Figuring out how to tax digital assets and how to handle VAT when an NFT (Non-Fungible Token) is sold is still being pondered by governments around the world, but Italy could become the first nation to exempt NFT from VAT. David Lingerfelt, Senior Director, Indirect Tax at Avalara, takes a look at what businesses need to know:
Over the last two years, the global economy has seen a steady rise in NFTs. As NFTs proliferate – from virtual fashion and digital artwork to political discourse – it’s clear NFTs are here to stay.
What’s more, Gartner predicts that by 2026, 25% of people will spend at least one hour a day in the metaverse – whether for work, e-commerce, or entertainment purposes. NFTs and digital currencies will play a seismic role in the growth of the virtual economy.
While NFTs are currently a global phenomenon, they are a particularly hot topic in Italy as politicians weigh whether to apply or exempt NFTs from VAT. On June 15, 2023, the Italian Revenue Agency issued draft guidance exempting NFTs classed as original digital artwork from VAT. If legislation is passed adopting the draft guidance, Italy will become the first country to legislatively exempt NFT artwork from VAT.
As the crypto market for art expands, it’s easy to see why Italy would want to be a major player in this industry. Passing legislation to adopt this draft guidance would enable artists to reduce the costs of doing business and save art collectors a significant amount of money. The benefits to artists and collectors could put Italy on a path to accruing a significant share of the global art market.
However, it’s important to be aware that while artists and collectors benefit from this pending legislation, they still have tax obligations. For businesses looking to buy and sell NFT artwork – or who are simply interested in this rising trend – I’ve outlined guidance on how to remain tax compliant in this relatively new market.
Not all NFT art will be exempt from Italian VAT.
It’s easy to get side-tracked by the benefits of exempting NFT artwork from Italian VAT. For instance, assume an artist sells original NFT art for €4,560. The artist would collect €465 in VAT on top of that price. However, if the exemption law is passed, the purchaser does not have the pay the VAT, and the artist does not need to incur the VAT registration and filing compliance expenses.
That said, it’s not all that simple. It’s important to note that the proposed Italian VAT exemption for NFT artwork is very specific and doesn’t apply to all art transactions.
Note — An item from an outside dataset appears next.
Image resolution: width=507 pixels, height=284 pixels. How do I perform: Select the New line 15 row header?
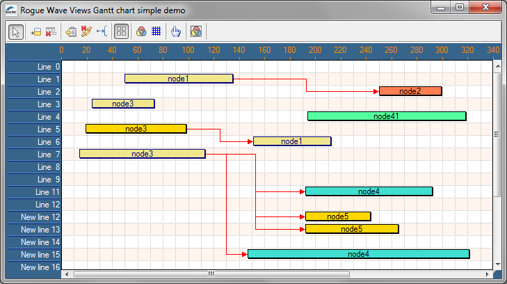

The exemption would only apply to NFTs that include the transfer of an original digital work of art and associated ownership rights sold by the original artist. Middle merchants and second-hand exchanges of digital artwork are still subject to Italy’s VAT requirements. NFTs that include the transfer of ownership or rights to economically benefit from tangible artwork are also subject to Italian VAT.
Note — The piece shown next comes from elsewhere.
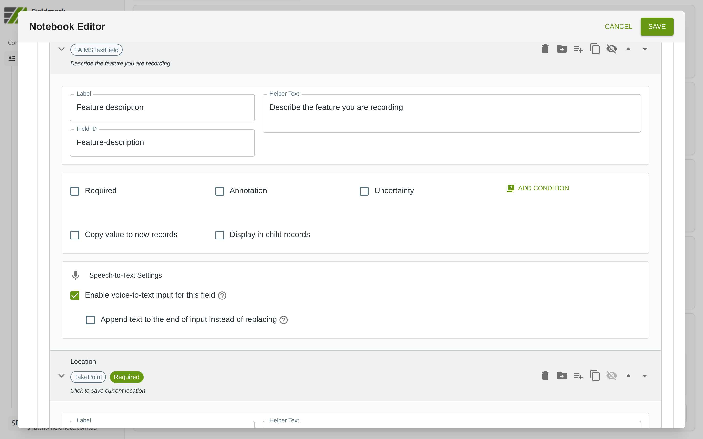The height and width of the screenshot is (439, 703).
Task: Add a new field below Feature description
Action: 578,49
Businesses are faced with evolving requirements.
Looking more broadly at the continent, the EU VAT committee has been asked to review NFTs, including crypto-art. The committee has not issued final guidance. Thus, there remains uncertainty within the EU Commission and other member states on the application of VAT to NFT transactions.
To illustrate, the Danish Tax Agency issued a binding tax answer on June 20, 2023. The Agency ruled that digital tattoo NFT artwork sold by the original artist was exempt from VAT. In recognition of the ongoing NFT regulatory tax developments within the EU, the binding tax answer from the Danish Tax Agency expires on June 20, 2025.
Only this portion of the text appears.